Yes, though it’s not an automatic right. As a spouse, you may qualify to use your husband or wife’s credit accounts as an authorized user, a change only your spouse can make. Certain lenders allow newlyweds to sign on as a joint account holder as well. Talk to customer service about their policies. They will help you determine your options.
Does my personal account affect my spouse?
A personal account won’t directly affect your spouse’s credit score, but that doesn’t mean it won’t carry weight. Consider the following example:
Charlie and Ellie have been married for four years. Charlie has a personal credit card that he secretly uses to buy video games, expensive dinners and other miscellaneous items. His current balance is $7,800. When Charlie and Ellie apply for a joint loan, their application is denied because of Charlie’s poor credit. Although his spending did not hurt Ellie’s credit score, his dishonesty prevented the couple from taking an important financial step.
The moral: Secret spending and marriage don’t mix.

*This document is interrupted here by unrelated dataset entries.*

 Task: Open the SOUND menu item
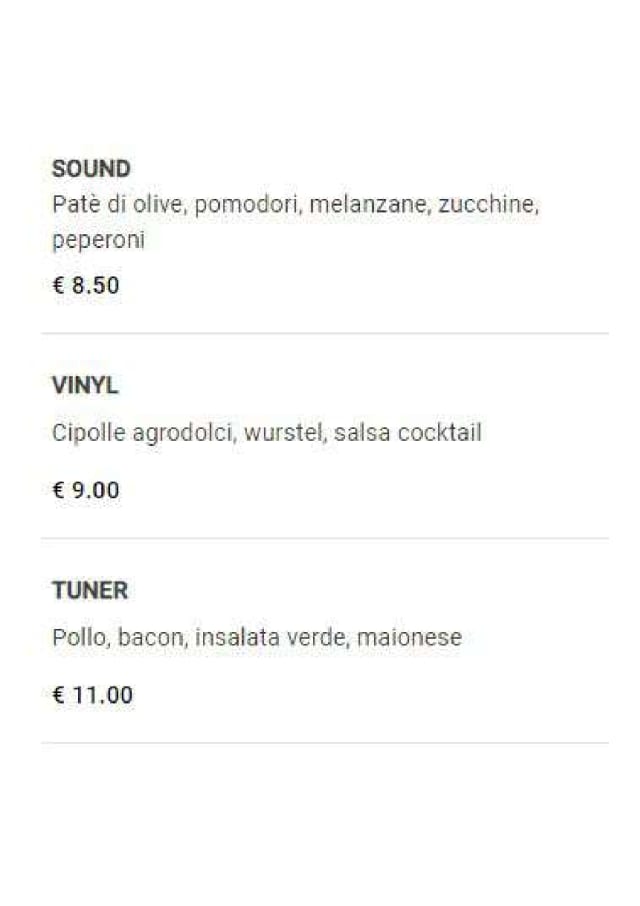[91, 168]
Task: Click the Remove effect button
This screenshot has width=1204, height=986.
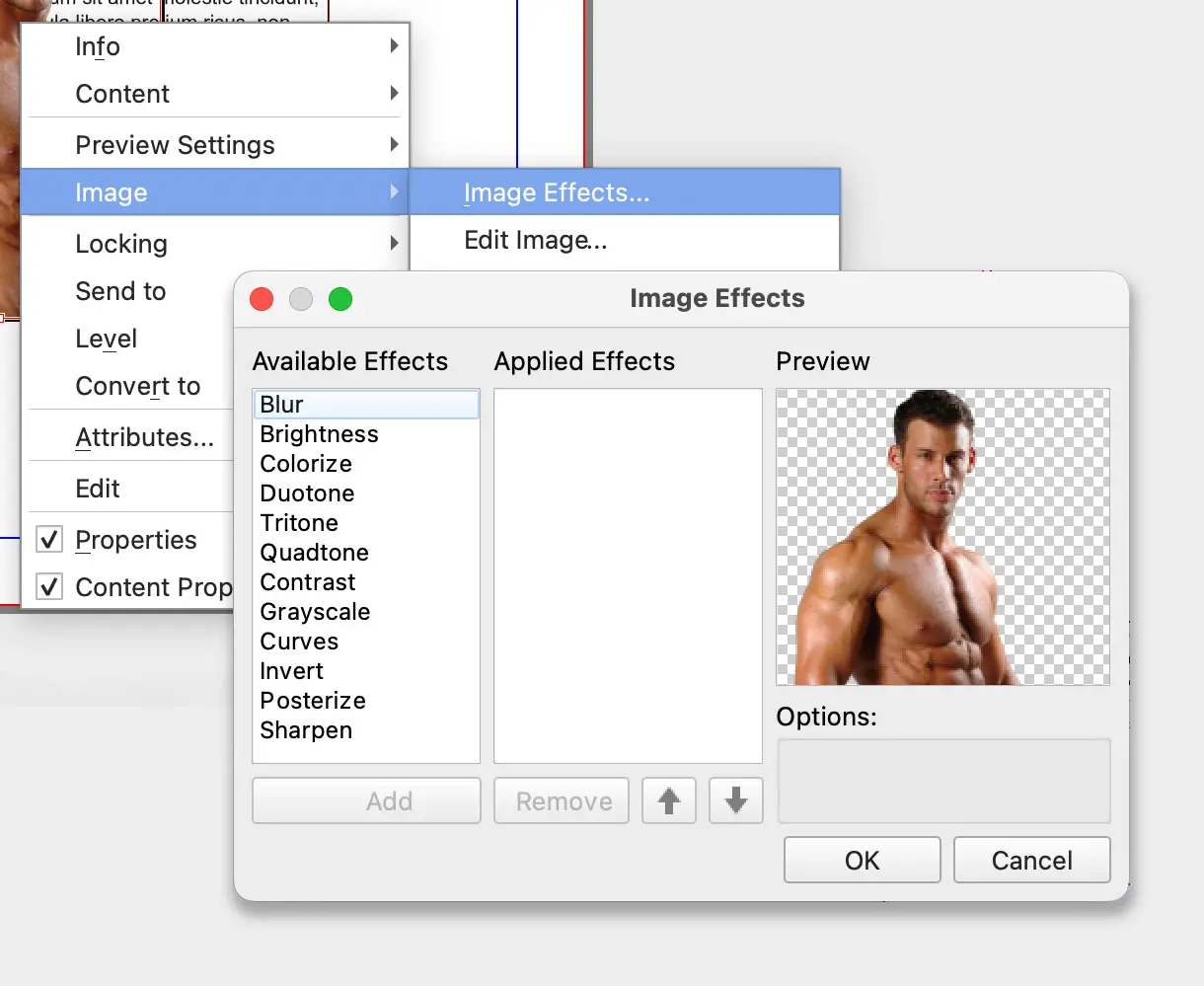Action: [x=562, y=800]
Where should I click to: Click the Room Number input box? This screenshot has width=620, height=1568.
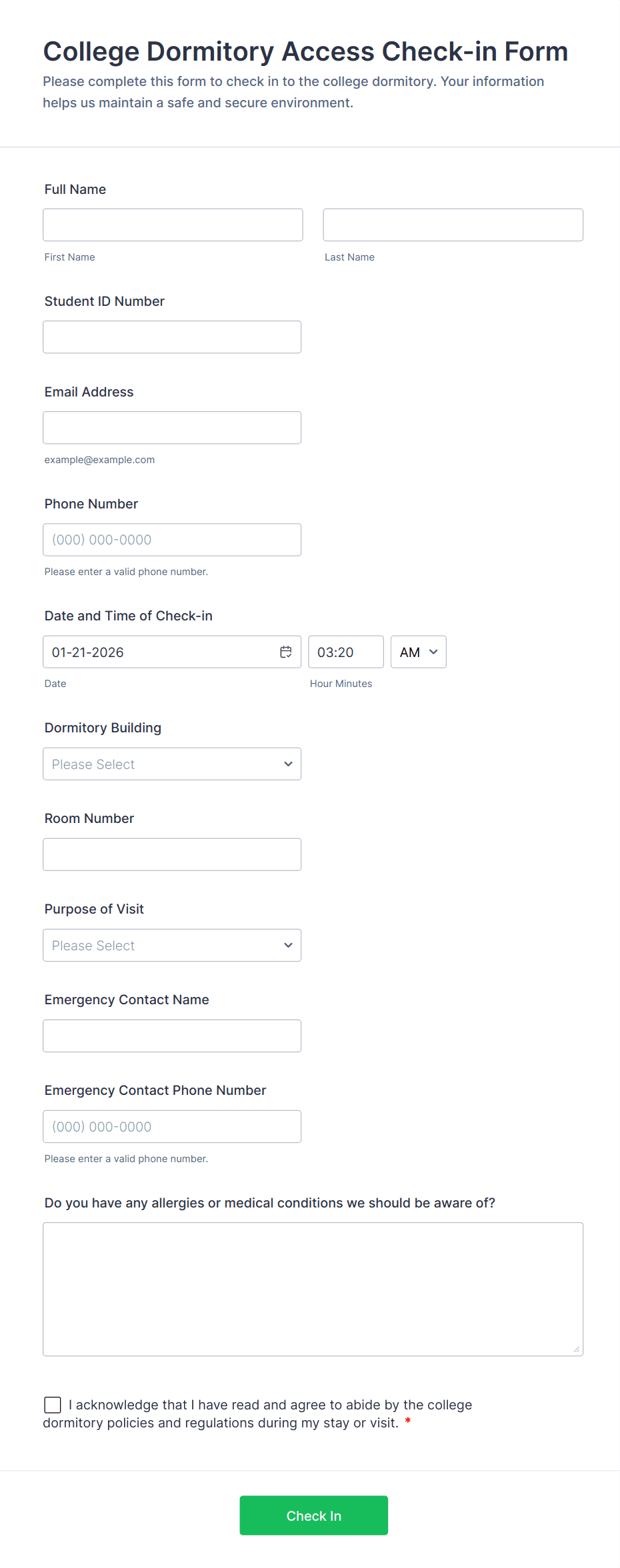tap(171, 854)
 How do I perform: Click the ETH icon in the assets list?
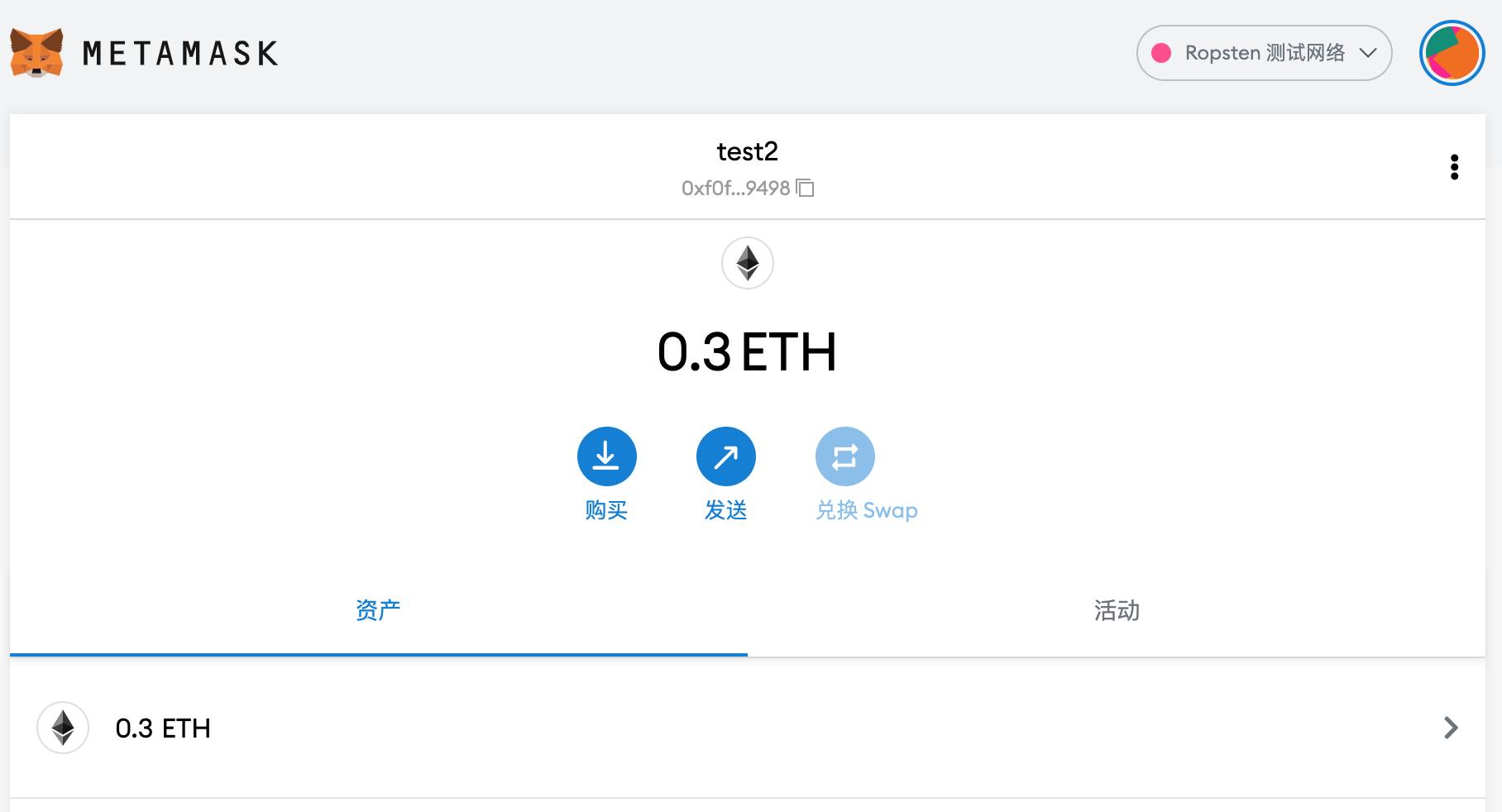(62, 728)
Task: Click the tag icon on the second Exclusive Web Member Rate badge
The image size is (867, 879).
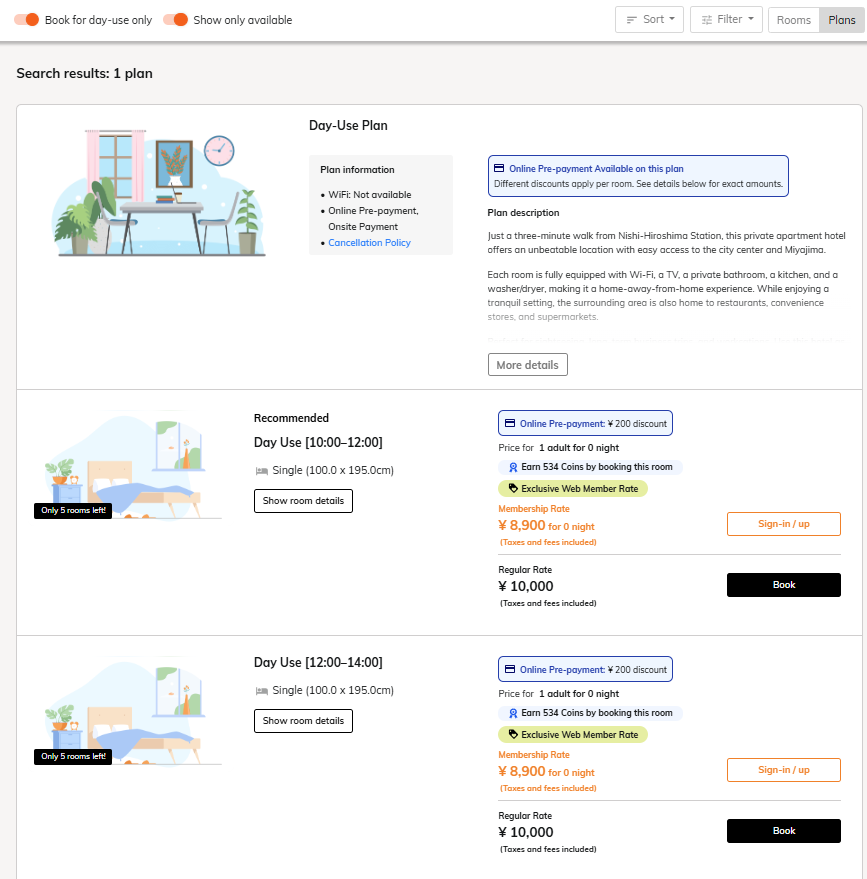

Consider the impact of your actions on your marital finances and your spouse’s well-being.
How will my spouse’s credit affect mine?
Marriage is a subjective state, and how your credit is impacted depends on how you choose to live as a couple. We’ve talked about the importance of asking financial questions before marriage. If you’re already hitched, consider the following scenarios. They will help you understand the finer points of marital credit.
Kyle and Cara Porter are newlyweds. Although they are excited to begin their lives together, they don’t feel compelled to share their existing accounts. Kyle and Cara opt to keep their own credit cards and bank accounts. During the first few months of marriage, their credit remains separate.
After six months of marriage, the Porters decide to buy a house. They apply for a joint mortgage loan and sign up for new utility services together. Although their credit scores remain individual, they are both responsible for joint accounts. If the bills aren’t paid, both spouses will suffer.
After three years of marriage, the Porters decide to revise their budget. They apply for joint credit cards and a new auto loan. Cara has student loan debt and a higher credit utilization ratio, so she asks Kyle to apply for the auto loan alone to avoid damaging her credit. Although they both use the car, Kyle is legally responsible for the monthly payments.
The bottom line: Credit and marriage are fluid states, and it’s up to you to create a system that works. Talk to your spouse about credit repair, goals and budgeting. A joint plan will help you achieve joint success.